In case you ever – EVER – feel like

Something or someone rejected you, or treated you badly, therefore there must be something wrong with you, or you’re less-than, or somehow you “earned” it:

Loki on her first day with me

My name is Loki Chewbacca Greeblie Skywalker. It used to be Luke, but I’m opinionated, and I won’t answer to Luke or Lulu or anything but Loki. Also, I was a boy for a few months, but now people say I’m a girl. It’s all good.

I like purring, playing with toys, gnawing on my new Person’s finger, and chasing my sister.

I love cat cookies.

I love food.

I use the catbox perfectly, even though I am just almost 4 months old. (I do like to dig in it like a little power blender, though, and throw sand out. 😬)

At this moment, I smell like powdered sugar donuts and poop.

Someone threw me outside in a tiny closed box, and left me to die.

Someone stuck gum in my fur.

Someone threw me away like I didn’t matter. When people heard me crying and rescued me, I couldn’t walk; I hadn’t been able to stretch or use my legs for weeks.

Foster mom saved my life, and it was a close thing. Then she gave me to new mommy.

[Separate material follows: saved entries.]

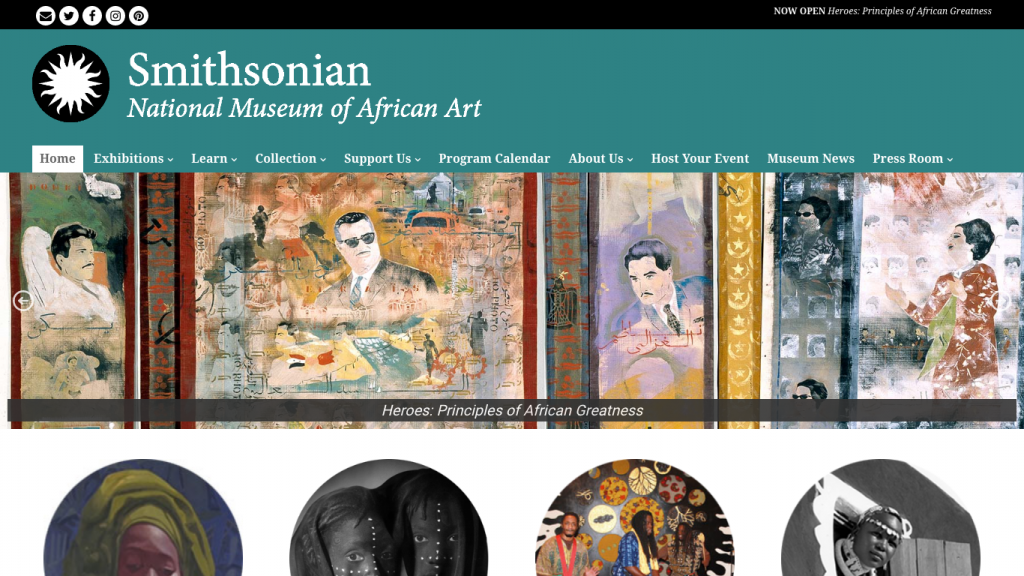Expand the Press Room dropdown
Viewport: 1024px width, 576px height.
912,159
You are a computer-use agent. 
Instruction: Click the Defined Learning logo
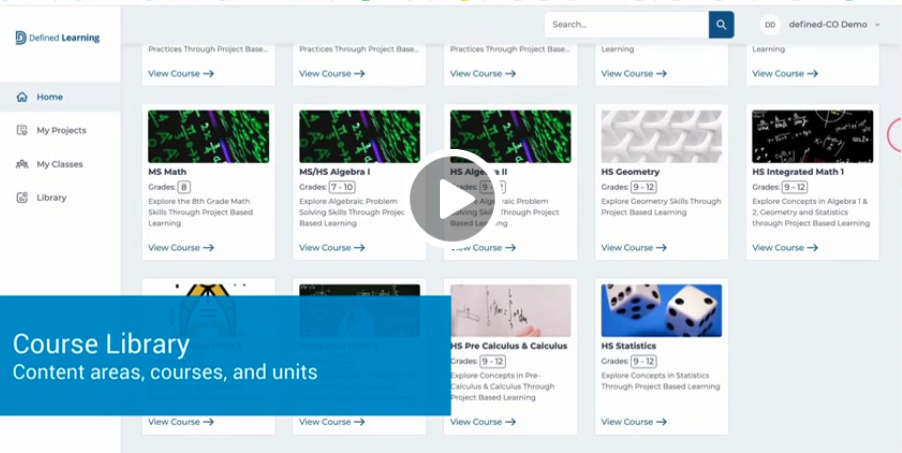[x=58, y=38]
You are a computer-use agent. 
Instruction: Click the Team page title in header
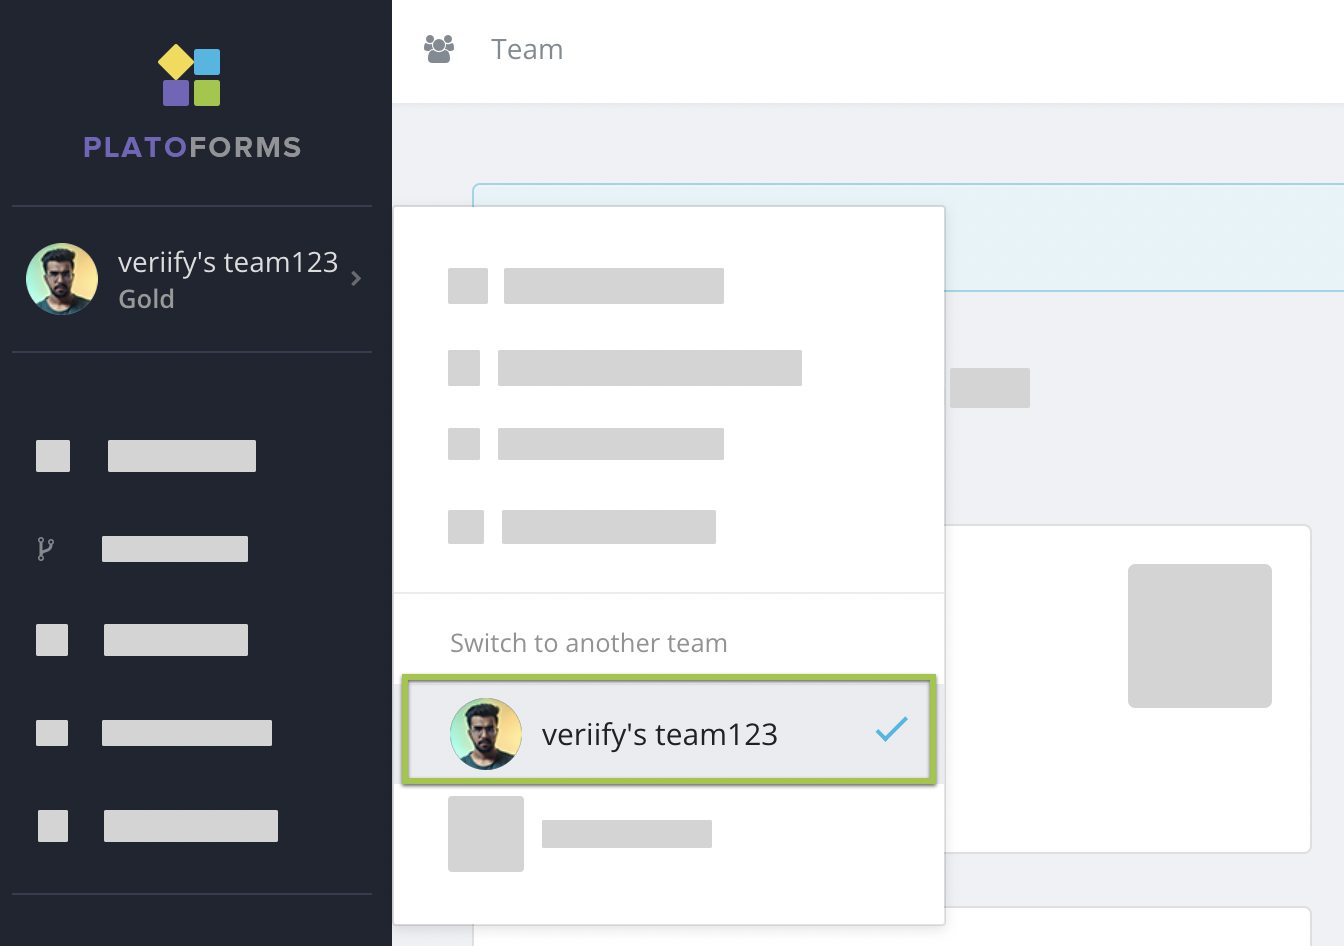pyautogui.click(x=527, y=49)
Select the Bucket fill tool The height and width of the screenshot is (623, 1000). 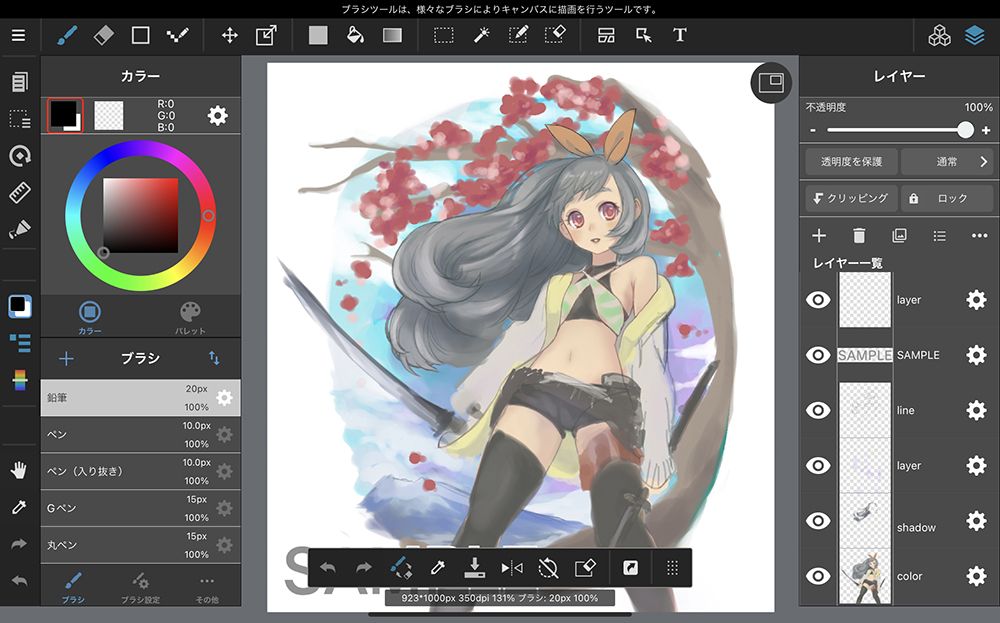(x=354, y=35)
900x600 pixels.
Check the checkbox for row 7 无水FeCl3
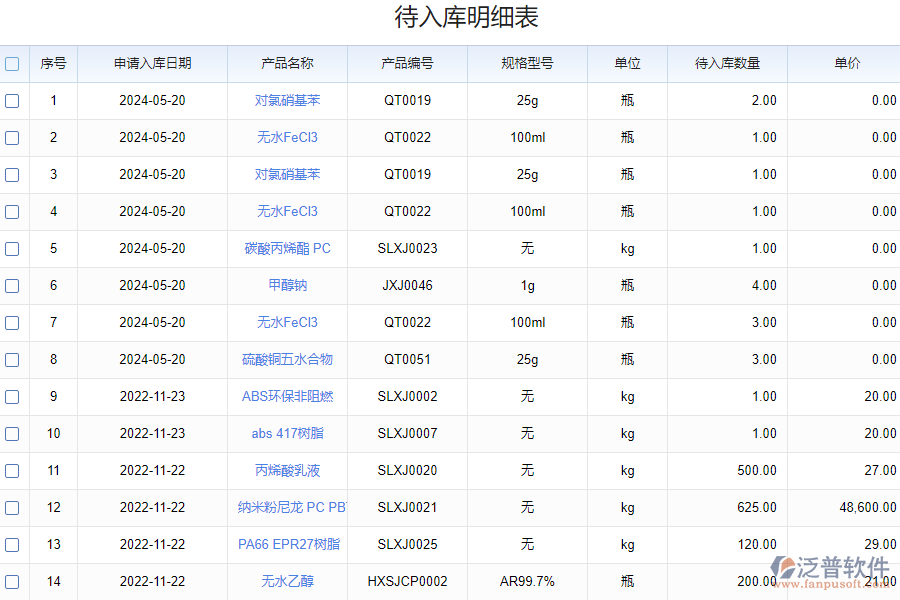click(x=13, y=322)
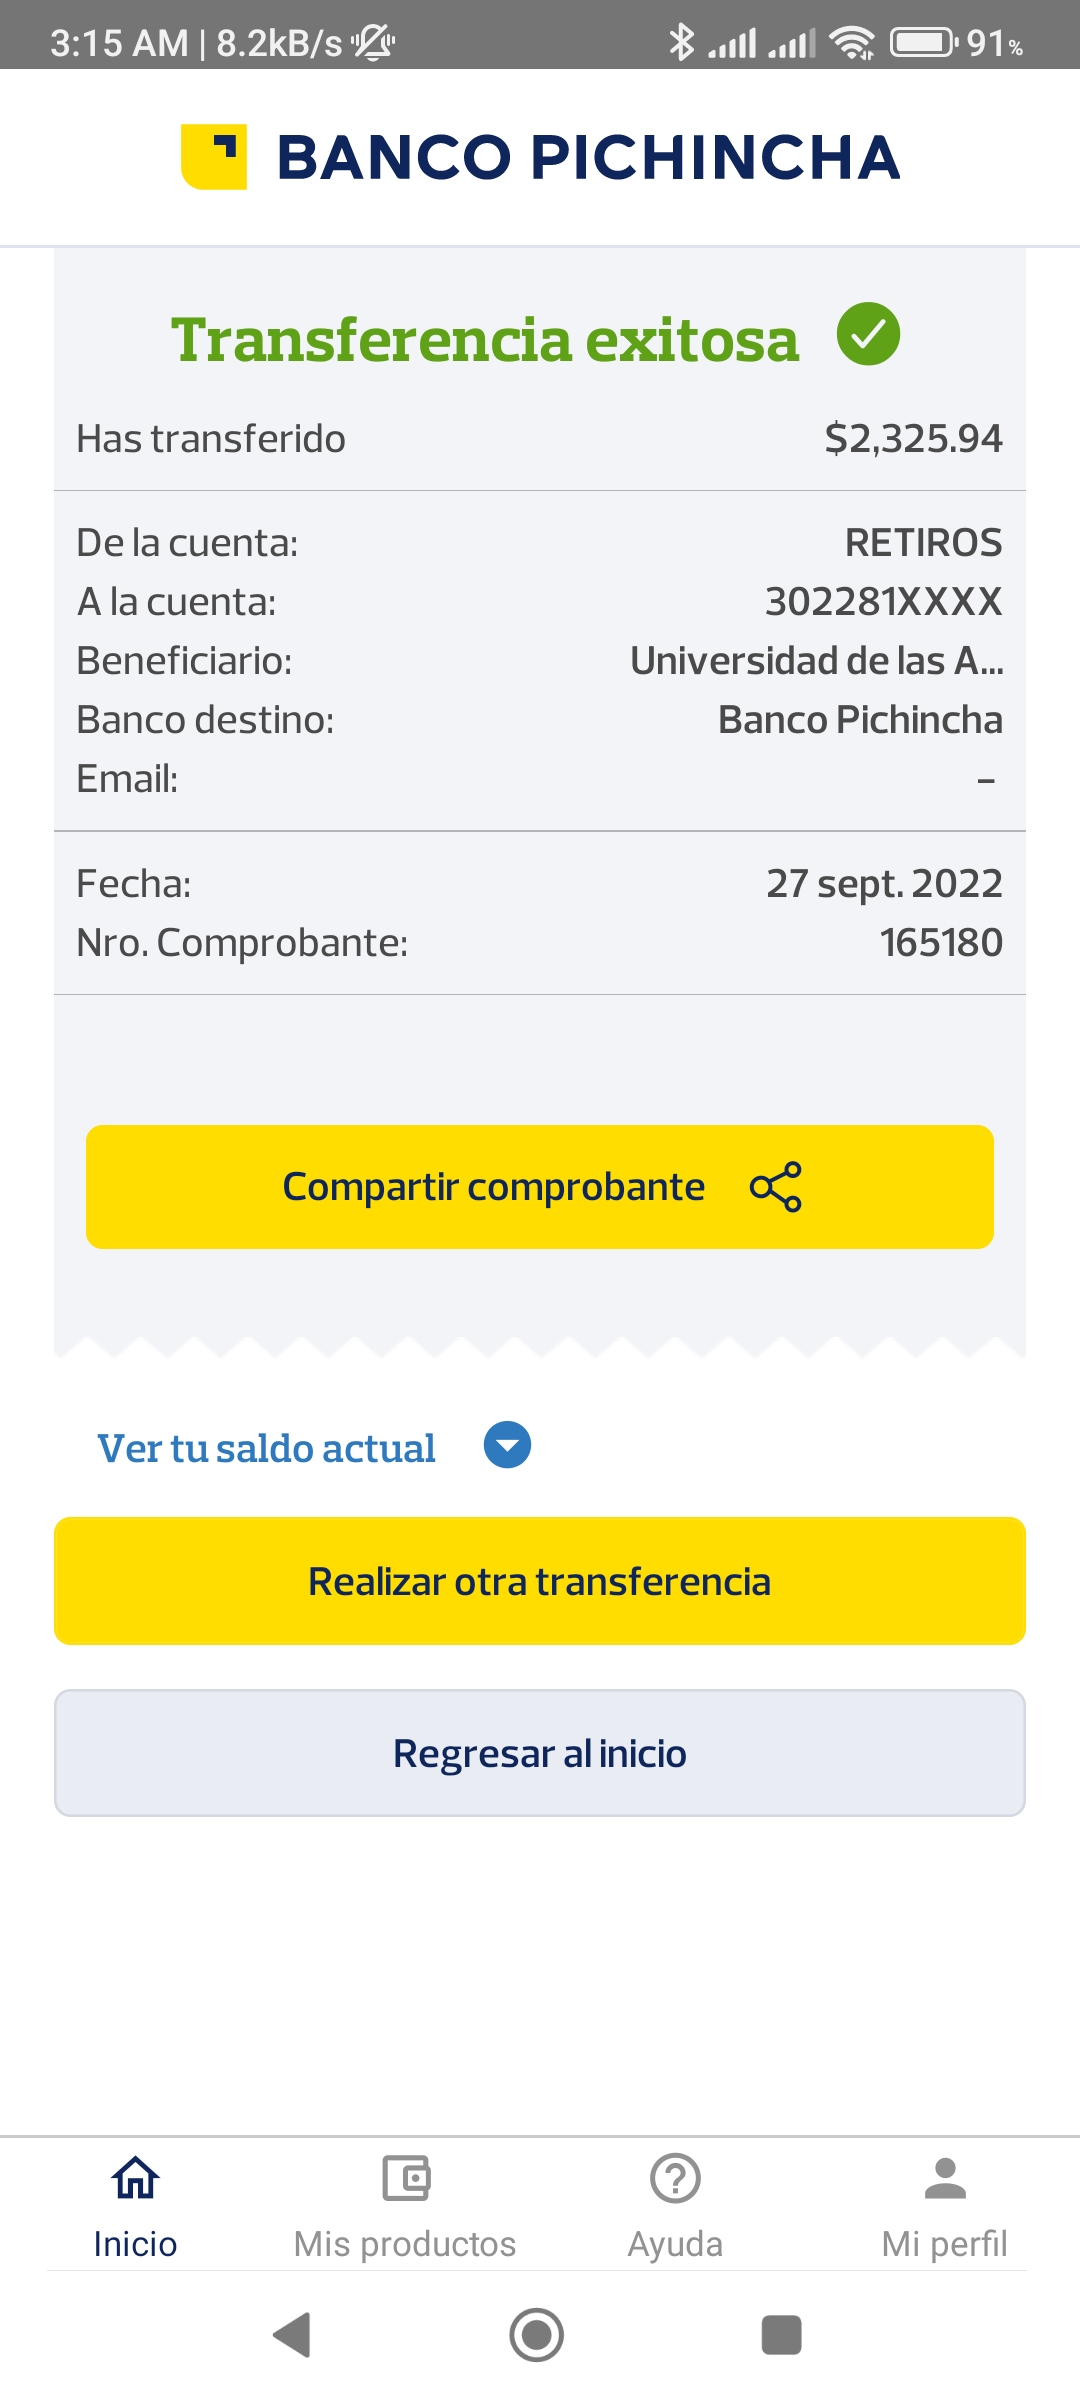Open Mi perfil person icon
1080x2400 pixels.
[x=945, y=2178]
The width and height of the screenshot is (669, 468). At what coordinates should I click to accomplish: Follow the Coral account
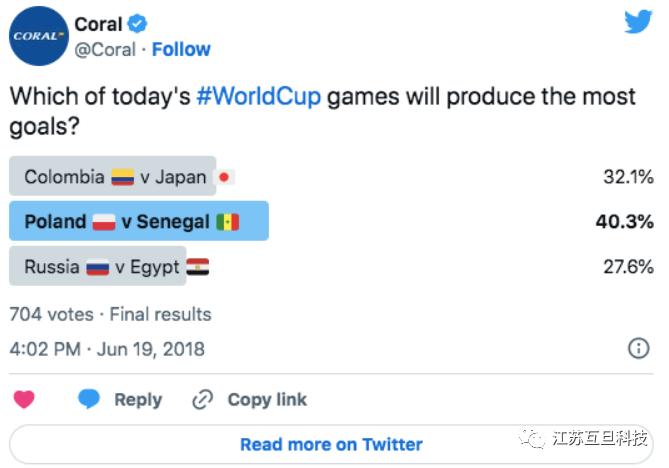pyautogui.click(x=180, y=49)
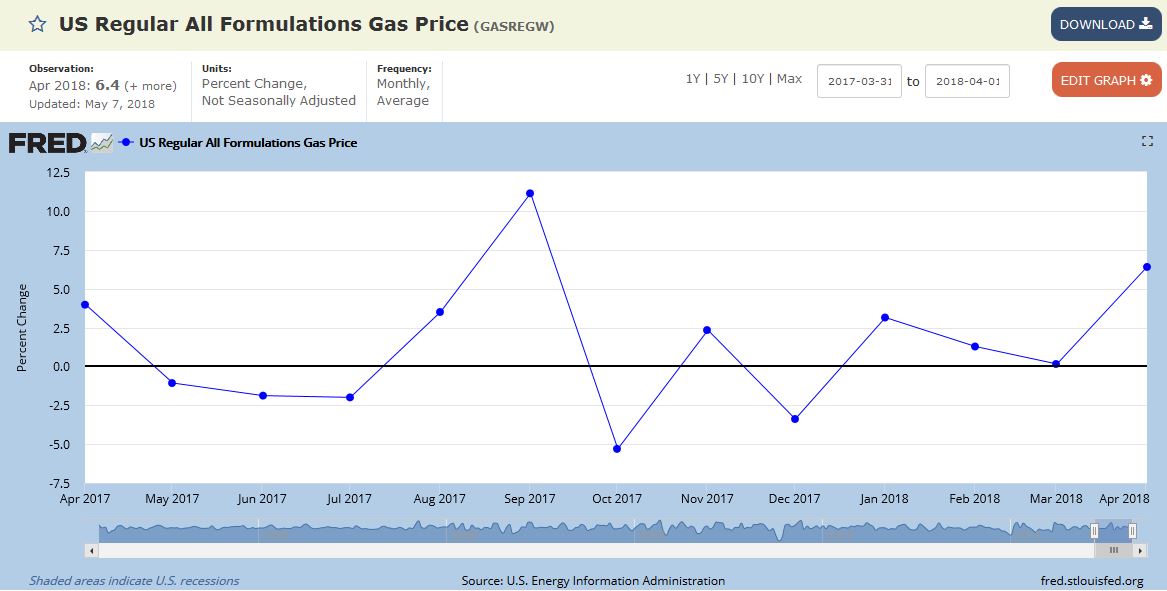Open the EDIT GRAPH panel
The height and width of the screenshot is (591, 1167).
[x=1105, y=80]
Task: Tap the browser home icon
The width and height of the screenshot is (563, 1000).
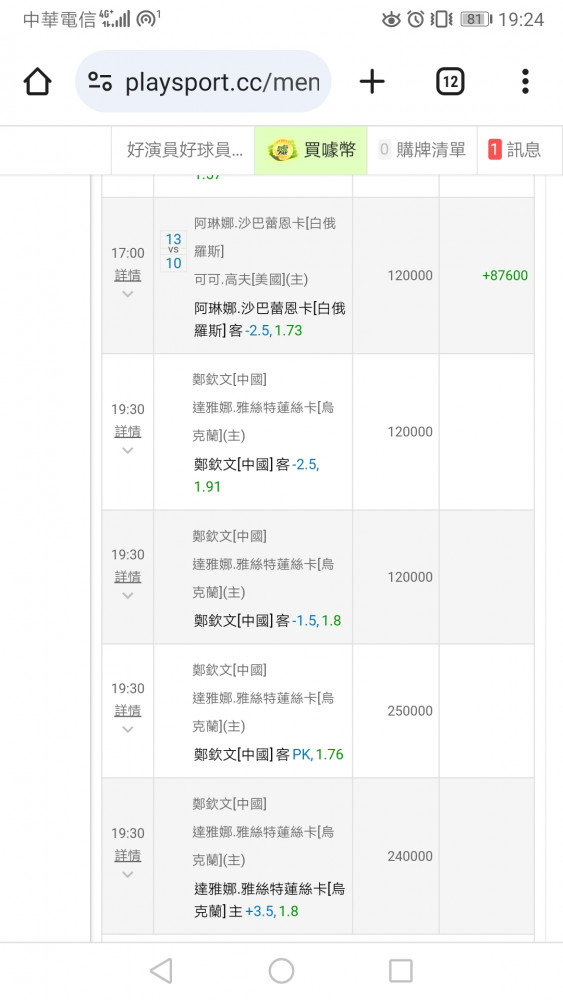Action: pos(37,82)
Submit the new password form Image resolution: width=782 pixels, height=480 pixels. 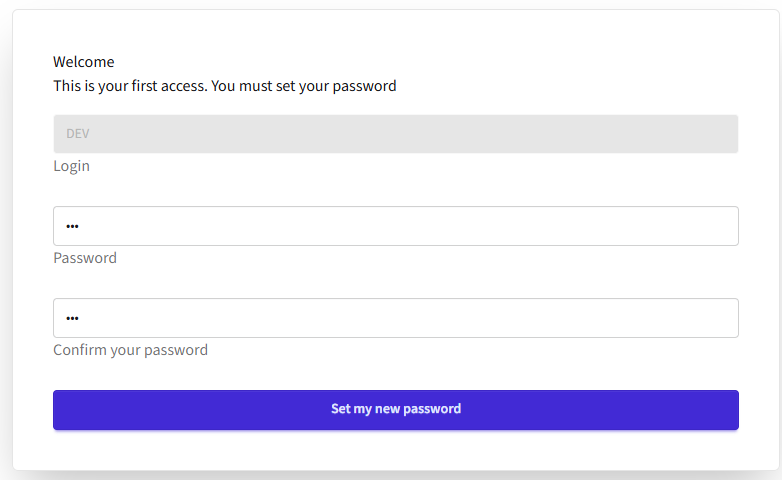point(395,410)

(My new mommy makes sure If I ever kick my legs, I have plenty of room to stretch them out. I’ll always be supported to stretch and run and reach and climb and play and grow.)

* * *

Does it make this baby, this beautiful, perfect baby girl, any less than magnificent, that some person saw fit to abuse and discard her, and could not see how wonderful she is?

Nope.

Just wanted to remind you.

She’s got plenty of purrs – enough for you, too – until the hearts that feel turned away,

heal.

Understand that your value is not up for negotiation with anyone.

Oh, and there’s a p.s.: The people or person who hurt me have their own karma, in that they’re the kind of people who can do that.

I don’t think about the gum or the cardboard box prison anymore. I have a family that loves me. I trust them and I am completely happy, strong, and unafraid.

If I hung on to the gum and cardboard box and growled at all people, I’d be dragging the past into my future. ❤️ no way! How others behaved that landed on me, is not my karma to carry.

this is her now, at age 2!
she’s a big, strong girl – and still growing.